Problem statement
Retype the data between the line containing "At what coordinates" and the line containing "[1211, 520]", inclusive, without the pictures.

Input material

++++++++

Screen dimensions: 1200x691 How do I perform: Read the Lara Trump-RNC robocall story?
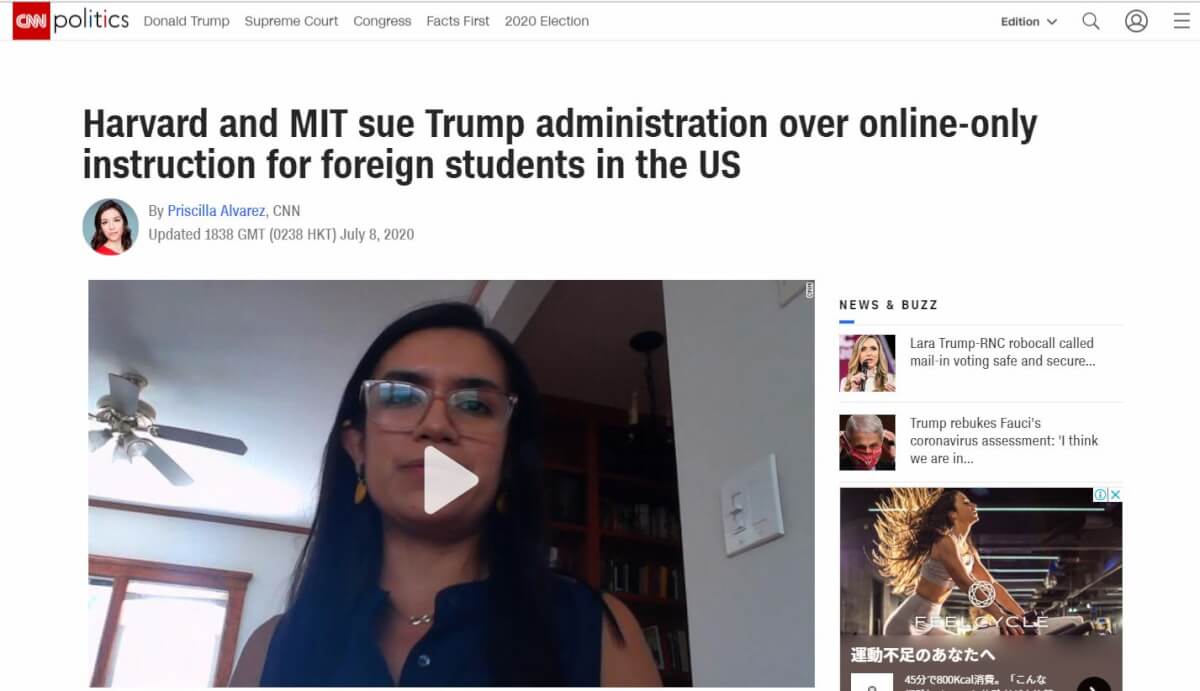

++++++++

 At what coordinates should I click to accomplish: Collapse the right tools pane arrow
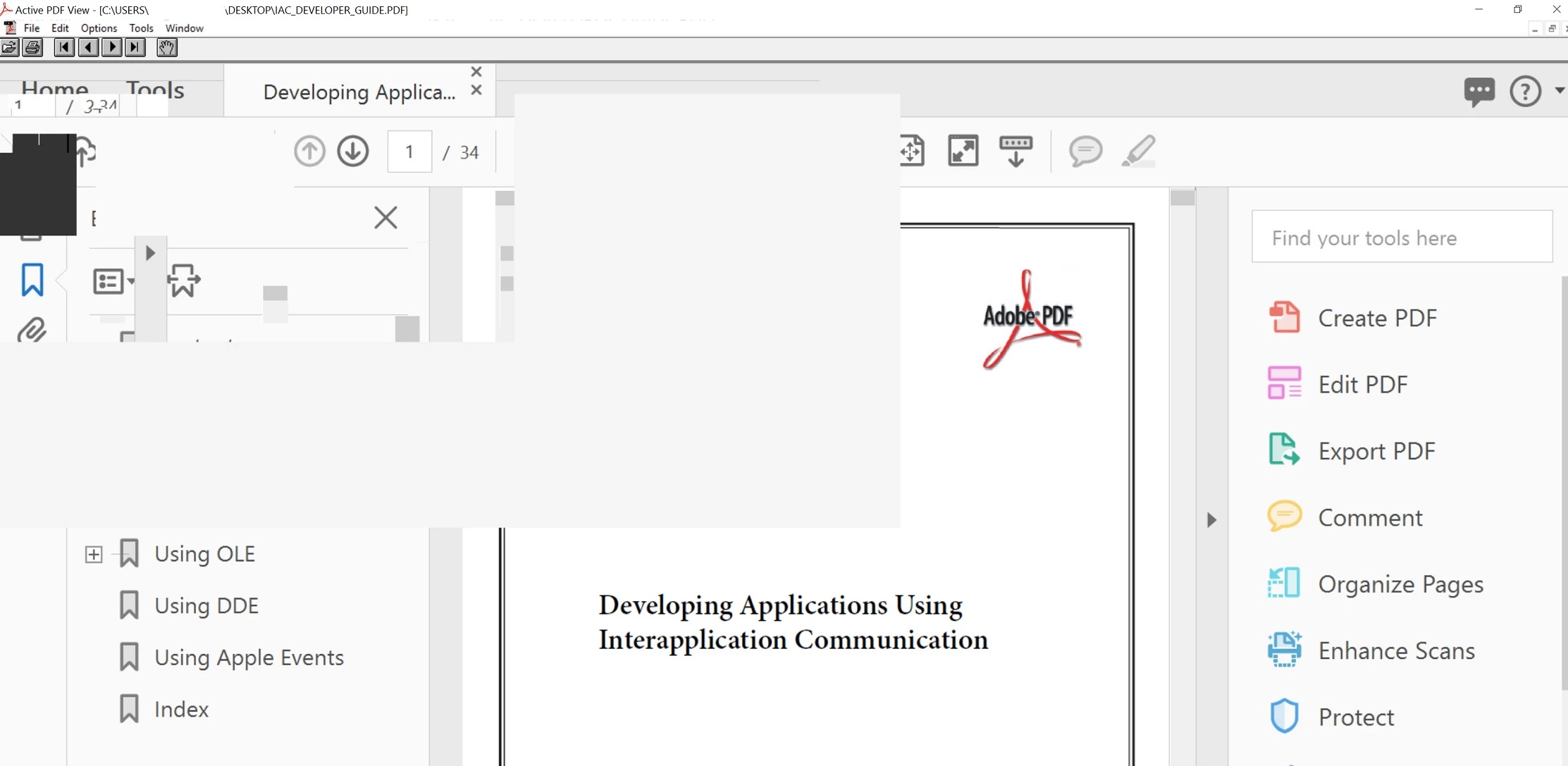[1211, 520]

++++++++

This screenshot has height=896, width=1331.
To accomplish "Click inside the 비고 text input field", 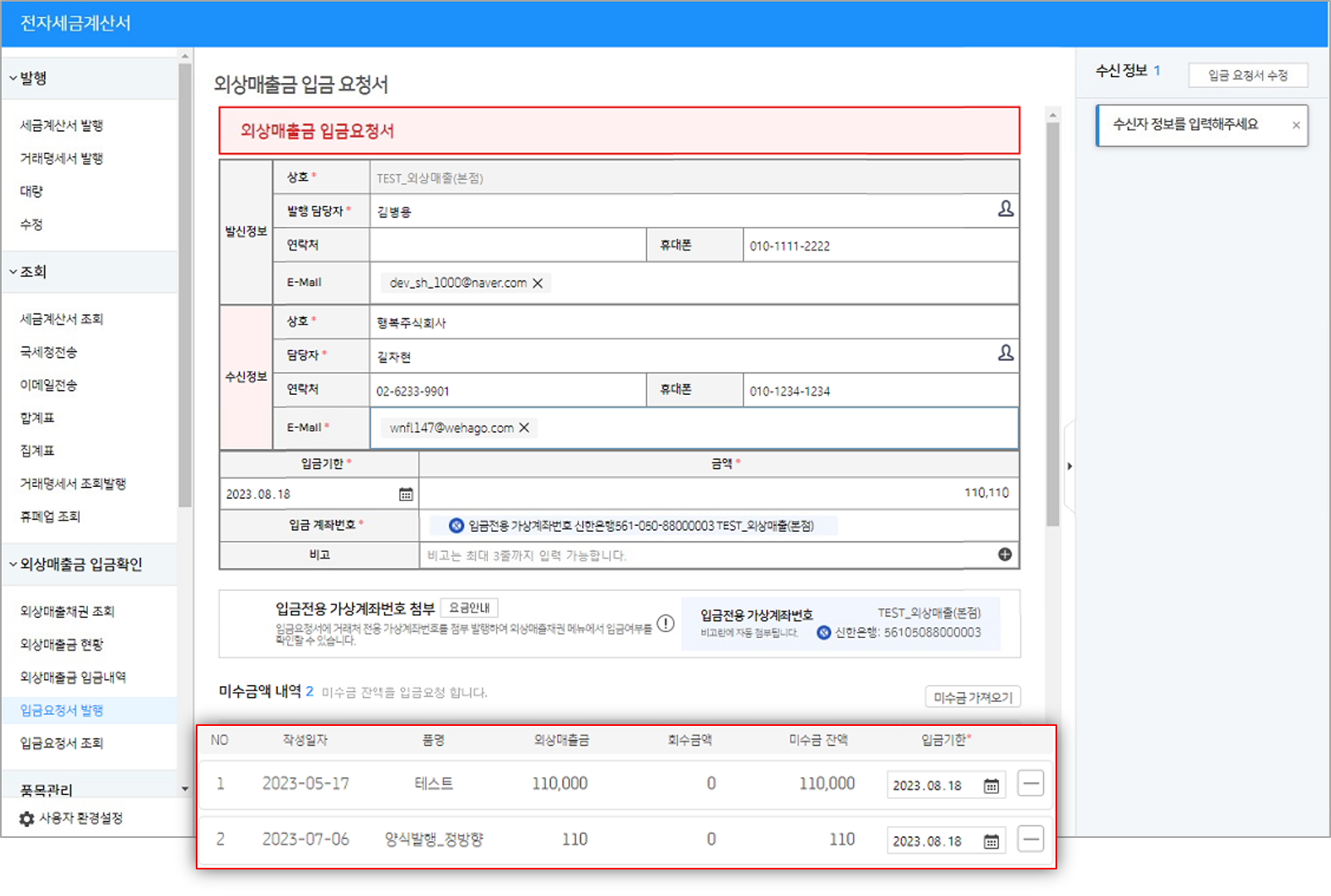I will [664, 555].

++++++++

Final result
 At what coordinates should I click to accomplish: Collapse the right tools pane arrow
[1211, 520]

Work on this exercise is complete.